To mitigate these risks:

  • Use backups to prevent data loss
  • Use replication to reduce downtime
warning

Replication isn’t a replacement for backups, accidental deletions or unexpected changes will be copied to all replicas.

Coroot can't currently verify backups but can detect whether a database is replicated.
It checks whether the database service has multiple instances or communicates with another DB (implying replication).

Unreplicated databases

This doesn't validate replication health or data consistency, but it's a useful starting point for identifying at-risk databases.

As always, you can dismiss this risk for any database with one click.

Security

warning

Currently, Coroot validates only one security risk, so don't consider it as a replacement for other Security audit tools.

Publicly Exposed Databases

Publicly Exposed Databases

Since Coroot automatically detects the type of every application or container, it can distinguish between database servers and stateless apps.
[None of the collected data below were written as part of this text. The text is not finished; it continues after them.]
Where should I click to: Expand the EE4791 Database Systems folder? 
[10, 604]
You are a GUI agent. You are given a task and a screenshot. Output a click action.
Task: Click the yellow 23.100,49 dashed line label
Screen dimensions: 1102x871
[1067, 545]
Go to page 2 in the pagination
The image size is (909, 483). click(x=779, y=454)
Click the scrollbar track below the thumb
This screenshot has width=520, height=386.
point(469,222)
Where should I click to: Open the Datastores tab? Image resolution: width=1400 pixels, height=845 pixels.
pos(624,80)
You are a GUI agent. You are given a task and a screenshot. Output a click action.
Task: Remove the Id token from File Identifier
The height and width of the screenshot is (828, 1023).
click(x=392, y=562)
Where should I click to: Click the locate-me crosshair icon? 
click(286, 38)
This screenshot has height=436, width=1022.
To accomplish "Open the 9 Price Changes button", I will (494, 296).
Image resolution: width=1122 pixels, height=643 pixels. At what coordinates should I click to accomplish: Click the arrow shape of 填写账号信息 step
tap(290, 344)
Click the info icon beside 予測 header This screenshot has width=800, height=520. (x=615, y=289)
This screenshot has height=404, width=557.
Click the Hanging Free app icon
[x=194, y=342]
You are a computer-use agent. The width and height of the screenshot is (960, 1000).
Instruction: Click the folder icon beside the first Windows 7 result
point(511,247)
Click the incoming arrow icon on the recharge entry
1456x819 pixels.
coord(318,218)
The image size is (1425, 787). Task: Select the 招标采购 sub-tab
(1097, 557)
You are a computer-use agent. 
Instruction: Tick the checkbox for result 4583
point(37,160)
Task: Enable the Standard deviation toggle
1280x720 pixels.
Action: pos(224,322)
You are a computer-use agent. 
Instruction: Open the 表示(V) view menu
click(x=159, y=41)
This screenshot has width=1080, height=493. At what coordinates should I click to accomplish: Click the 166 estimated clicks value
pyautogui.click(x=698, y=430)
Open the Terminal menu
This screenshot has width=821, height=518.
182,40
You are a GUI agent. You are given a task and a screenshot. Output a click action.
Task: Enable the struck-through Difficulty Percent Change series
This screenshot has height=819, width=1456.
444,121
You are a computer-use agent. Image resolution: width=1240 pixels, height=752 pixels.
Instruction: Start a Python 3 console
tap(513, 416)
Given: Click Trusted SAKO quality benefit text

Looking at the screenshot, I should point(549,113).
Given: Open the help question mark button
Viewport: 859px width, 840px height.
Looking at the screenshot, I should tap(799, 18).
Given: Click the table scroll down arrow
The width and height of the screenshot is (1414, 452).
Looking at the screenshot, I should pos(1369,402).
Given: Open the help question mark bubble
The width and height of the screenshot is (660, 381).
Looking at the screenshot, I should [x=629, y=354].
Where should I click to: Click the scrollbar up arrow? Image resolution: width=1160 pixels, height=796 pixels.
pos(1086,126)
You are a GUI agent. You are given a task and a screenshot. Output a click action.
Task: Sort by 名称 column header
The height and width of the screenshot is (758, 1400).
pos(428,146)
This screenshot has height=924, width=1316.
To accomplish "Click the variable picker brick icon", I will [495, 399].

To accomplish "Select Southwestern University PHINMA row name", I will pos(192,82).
It supports a wide range of open-source databases, including PostgreSQL, MySQL, Redis (and its alternatives), Memcached, MongoDB, Elasticsearch, OpenSearch, ClickHouse, Prometheus, VictoriaMetrics, Kafka, RabbitMQ, and more.

However, databases accepting connections on public IPs are only part of the problem. On Kubernetes, services can be exposed through a NodePort or LoadBalancer, making them accessible from the internet. Coroot already collects data about Kubernetes Services, so we’ve covered those scenarios as well.

Of course, some databases are intentionally exposed, for example, when access is controlled via firewalls, AWS Security Groups, or built-in database security mechanisms. If that’s the case, you can simply dismiss the risk.

Dismissing risks

If a risk isn’t relevant, you can dismiss it by clicking the three-dot menu next to the risk:

Dismiss

Once dismissed, the risk will be hidden from the main list but still recorded. To view dismissed risks, enable the Show dismissed checkbox at the top of the page:

Show dismissed risks

Dismissed risks are shown in a lighter gray color and include a note with the dismissal reason and timestamp. For example:

Dismissed by Admin (2025-05-22 14:09:03) as "tolerable for this project"

This makes it easy to track which risks were reviewed and why they were dismissed, helping ensure transparency and accountability in decision-making.

You can re-enable any dismissed risk at any time by clicking the same three-dot menu and selecting Mark as Active.